10.    Since leaving Grand Rapids for college, grad school and professional life, have you met children of immigrants with similar childhood experiences? Because you grew up in such a unique household, do you find it difficult identify with Asian American diaspora groups? Does your work qualify as Asian American literature, and do you identify yourself as an Asian American writer?

I’ve met many immigrants and children of immigrants who have had similar childhood struggles with assimilation, identity, and outsiderness. I’ve also met many non-immigrants, people whose families have been here since the Pilgrims, with the same feelings. The territory of childhood is, so often, unkind—brutal, even. My story may be rooted in Asian Americanness, but issues of loneliness and longing certainly don’t belong exclusively to the Asian American experience. 

Asian Americanness is a part of my work and my identity, so in that way I do think my work can be considered Asian American literature, which often deals with issues of immigration, diaspora, stereotypes, and identity. At the same time, I would resist being pigeon-holed as “only” Asian American.

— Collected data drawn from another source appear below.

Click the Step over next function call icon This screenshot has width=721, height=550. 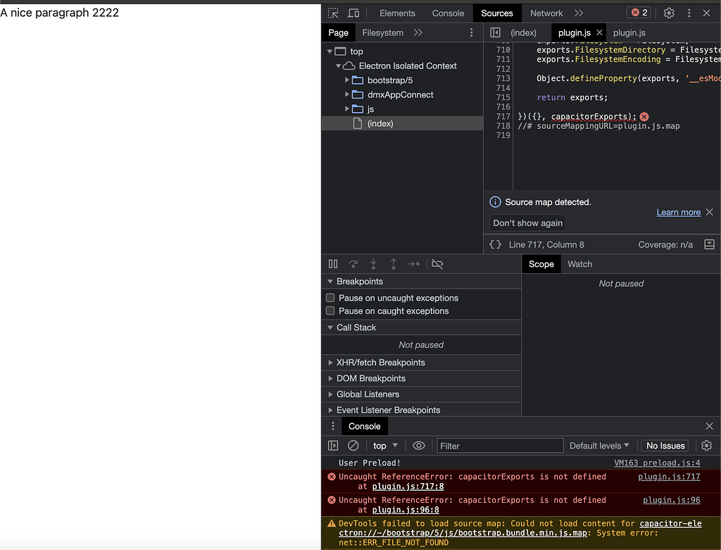click(x=353, y=263)
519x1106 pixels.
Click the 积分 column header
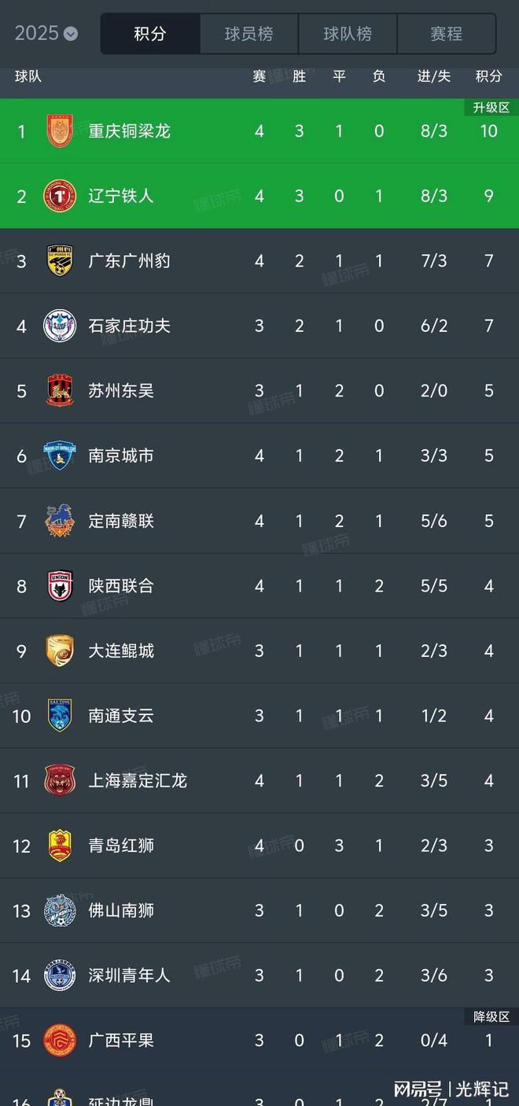(488, 76)
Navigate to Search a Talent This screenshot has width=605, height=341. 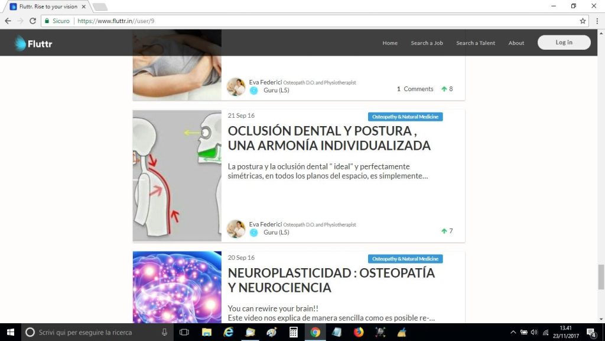tap(475, 43)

I identify myself as a writer and as an Asian American writer.


11.    What are you working on now?

I’m finishing a novel, titled Short Girls. It revolves around two sisters, Linny and Van, who are dealing with troubled love lives (one is involved with a married man; the other is trying to cover up the fact that her husband has left her), and their own unstable family. Through these complicated relationships, the novel explores what it means to be short in a tall world—to be sometimes overlooked, for instance, or simply to feel overlooked. Of course, the sisters are short, and so is their father, a failed inventor of products to improve the lives of short people. They have to come to terms with things they cannot change—their face, race, family, and height, and in so doing try to make progress in a world that often feels out of reach. 

Writing fiction after writing nonfiction has been very freeing. I keep thinking: I get to make stuff up! It’s also freeing to have told my “real story” in nonfiction—it’s as though I had to tell the truth in order to allow myself really to write fiction. I’ve always enjoyed working in more than one genre and thinking about places where one genre bends toward another. I have found, for myself, that subject matter is the primary element that decides which genre a work is going to veer toward. Short Girls does draw on what I know in that it’s mostly set in Michigan, and depicts characters who are Vietnamese, but that’s pretty much where the autobiographical involvement ends. Well, except for the title.